Oh Yes A Black Bean Burger! New recipe from Patricia of Warmly Nourished
Making a burger with black beans is so easy and so yummy. If you don't want to serve them as a burger, you could use them as a base for a salad, or as a wrap. I am sure you will think of so many ideas to create meal ideas. They also make a great addition as a lunch box meal for kids and adults - can can be eaten cold.
Persons
6
Notes
These burgers are great to do when you have some left over cooked quinoa, great way to use up leftovers while creating a whole new menu item. They can be frozen, for about 6 months. Make a great base for a salad.
Ingredients
- • Two X 400 g (14-ounce) cans black beans, drained and rinsed. Or cook your own.
- • 1/2 red onion, diced
- • 1-2 cloves garlic minced
- • 2 carrots grated or the equivalent of 1 cup
- • 2 jalapeno peppers, diced (seeds removed if heat is an issue for you)
- • 1 cup fresh chopped herbs. This can be one herb or a combination of herbs. I use fresh coriander (cilantro), chopped plus fresh chives and fresh parsley. As long as it equals one cup.
- • 1 teaspoon sea salt
- • ¼ to 1/2 teaspoon cayenne powder (optional but nice if you like spicy heat)
- • ½ teaspoon cumin
- • 2 tablespoons whole chia seeds + 6 tablespoons water (to create a gel, mix together and allow to set for 5 to 10 minutes).
- • ¾ cup brown rice flour
- • 1 cup cooked quinoa (cook ½ cup dried)
- • ¼ cup olive oil
Instructions
- Preheat oven to 180 C (350 F)
- Line baking trays with parchment paper, unbleached if possible.
- In a food processor or Thermomix, add cooked black beans, olive oil, salt, cumin, cayenne, and blend until a rough chunky paste forms. Be careful not to over blend or it will be to wet.
- Transfer the mixture to a large mixing bowl. Add in minced garlic, diced onions, diced jalapeno peppers, pre-cooked quinoa, brown rice flour, and chia seed gel/egg re placer. Mix well.
- At this stage I normally place the mixture in the fridge to allow it rest and firm up a bit, around 20 to 30 minutes or longer.
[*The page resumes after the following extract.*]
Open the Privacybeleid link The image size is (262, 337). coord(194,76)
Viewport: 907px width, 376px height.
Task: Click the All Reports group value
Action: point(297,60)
I do this with meat burgers/and meatballs as well.
- When you are ready, using your hands, form round patties, in a size that is easy to manage = I keep mine between 80 and 90 grams. Place on the baking tray. Be careful not to crowd the burgers.
- Place the formed burgers on a baking sheet lined with parchment paper and bake for 30 minutes, then turning the burgers over, and continue to bake for 10 to 12 minutes more.
- Top with your favorite burger toppings and enjoy on a bun or lettuce wrap, or as a topping for a salad.